Em 2008, a RSPO apenas
podia contar com 17 fábricas certificadas em dois países, a Malásia e a
Papuásia-Nova Guiné, mas reúne agora 29 empresas produtoras e 135 fábricas de
seis nacionalidades: Brasil, Colômbia, Ilhas Salomão, Indonésia, Malásia e a
Papuásia-Nova Guiné. A entrada destes novos parceiros traduziu-se num aumento
de volume certificado de vendas de óleo de palma de 350 mil toneladas, em 2009,
para 2,5 milhões de toneladas, em 2011. A MacDonald´s aderiu também a esta
organização, em 2011, tal como já haviam feito outras grandes empresas como a
Walmart e a Citigroup. Boas notícias, tendo em conta o volume deste óleo que é
consumido anualmente na fritura de batatas e McNuggets nas múltiplas sucursais
MacDonald´s das regiões da Ásia-Pacífico, do Médio Oriente, de África e da América
Latina.
Para outras
organizações de conservação, como a Greenpeace, estas notícias não são, no
entanto, ainda dignas de júbilo. É óbvio que a adesão bem intencionada à RSPO
não será suficiente para mudar a tendência atual, e nem sequer garante o
cumprimento das boas práticas. Se as taxas de desflorestação na região se
mantiverem inalteradas (ou aumentarem), os orangotangos estarão extintos dentro
de duas a três décadas e, com eles, um elevado número de outras espécies
biológicas, muitas delas ainda nem conhecidas pela ciência. A preocupação dos
céticos não é sequer somente paisagística ou moral: a substituição das
florestas tropicais húmidas por plantações, que se tem verificado em todo o
mundo, nas últimas décadas, poderá fazer pesar a balança das alterações
climáticas para um nível indesejável e irreversível. Por outrtas palavras,
teremos de aprender a sobreviver num mundo de fenómenos climatéricos intensos e
imprevisíveis dos quais já ouvimos falar, mas que ainda não acreditamos que
possa materializar-se.
Para muitos analistas,
a escolha principal sobre a tendência futura da região e dos seus recursos
naturais é decididamente dos consumidores.

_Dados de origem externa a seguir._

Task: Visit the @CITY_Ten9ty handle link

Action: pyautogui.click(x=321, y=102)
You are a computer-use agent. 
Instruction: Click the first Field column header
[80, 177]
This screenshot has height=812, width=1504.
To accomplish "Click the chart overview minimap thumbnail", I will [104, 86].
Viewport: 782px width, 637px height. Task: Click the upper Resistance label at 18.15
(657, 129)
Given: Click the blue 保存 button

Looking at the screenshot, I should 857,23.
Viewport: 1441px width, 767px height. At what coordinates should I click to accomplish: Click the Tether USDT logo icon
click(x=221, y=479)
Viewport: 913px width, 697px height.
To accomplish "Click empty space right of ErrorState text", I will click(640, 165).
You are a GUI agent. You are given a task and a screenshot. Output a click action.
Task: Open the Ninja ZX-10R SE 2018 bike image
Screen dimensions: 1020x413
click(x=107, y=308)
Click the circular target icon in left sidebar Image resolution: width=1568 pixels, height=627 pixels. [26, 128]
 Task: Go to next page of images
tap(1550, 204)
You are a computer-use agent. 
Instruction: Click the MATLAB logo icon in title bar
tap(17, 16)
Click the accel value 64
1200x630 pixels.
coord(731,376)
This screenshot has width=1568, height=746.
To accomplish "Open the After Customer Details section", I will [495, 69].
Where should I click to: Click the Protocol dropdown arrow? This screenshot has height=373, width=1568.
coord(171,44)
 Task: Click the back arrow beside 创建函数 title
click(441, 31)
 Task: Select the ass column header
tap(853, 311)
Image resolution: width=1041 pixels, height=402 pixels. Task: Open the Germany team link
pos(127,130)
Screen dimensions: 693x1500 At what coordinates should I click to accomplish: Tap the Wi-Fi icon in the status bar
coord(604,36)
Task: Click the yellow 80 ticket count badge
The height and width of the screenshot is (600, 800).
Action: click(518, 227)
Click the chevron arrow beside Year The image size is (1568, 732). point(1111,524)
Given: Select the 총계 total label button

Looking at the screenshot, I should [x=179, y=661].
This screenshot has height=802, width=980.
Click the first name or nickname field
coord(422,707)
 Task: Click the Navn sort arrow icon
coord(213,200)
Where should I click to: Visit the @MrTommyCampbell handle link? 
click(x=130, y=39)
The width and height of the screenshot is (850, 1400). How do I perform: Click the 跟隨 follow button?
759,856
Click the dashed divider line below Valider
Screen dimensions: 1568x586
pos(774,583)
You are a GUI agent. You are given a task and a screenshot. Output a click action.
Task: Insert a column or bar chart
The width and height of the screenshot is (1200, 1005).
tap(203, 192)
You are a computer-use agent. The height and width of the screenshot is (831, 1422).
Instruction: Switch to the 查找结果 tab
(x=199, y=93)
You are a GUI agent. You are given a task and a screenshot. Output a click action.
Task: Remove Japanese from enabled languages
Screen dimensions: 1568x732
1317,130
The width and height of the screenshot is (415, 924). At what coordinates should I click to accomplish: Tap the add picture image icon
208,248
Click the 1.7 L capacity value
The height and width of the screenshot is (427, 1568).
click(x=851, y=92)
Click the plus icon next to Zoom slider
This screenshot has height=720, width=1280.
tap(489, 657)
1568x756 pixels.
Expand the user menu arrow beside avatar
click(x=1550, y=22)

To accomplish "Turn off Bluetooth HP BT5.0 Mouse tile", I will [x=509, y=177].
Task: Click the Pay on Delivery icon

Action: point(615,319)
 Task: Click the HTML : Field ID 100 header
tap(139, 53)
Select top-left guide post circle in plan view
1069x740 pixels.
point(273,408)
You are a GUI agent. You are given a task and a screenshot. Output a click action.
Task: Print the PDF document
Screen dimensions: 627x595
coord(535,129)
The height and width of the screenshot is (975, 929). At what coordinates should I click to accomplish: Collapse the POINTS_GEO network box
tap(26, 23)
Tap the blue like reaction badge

O óleo de palma é mundialmente
consumido de forma quotidiana e descontraída, para o que tem contribuido o
facto de estar frequentemente dissimulado nas listas de ingredientes sob a
designação de “óleo vegetal” ou “gordura vegetal”. No final de 2011, a União
Europeia adotou regulamentação que obriga à identificação exata dos óleos de
origem vegetal nos produtos alimentares, com a intenção de promover mudanças
significativas na indústria do óleo de palma, bem como a proteção dos
consumidores, de modo a poderem fazer escolhas informadas.
Infelizmente, o homem da floresta
não pode escolher. O leitor pode. Qual é a sua escolha?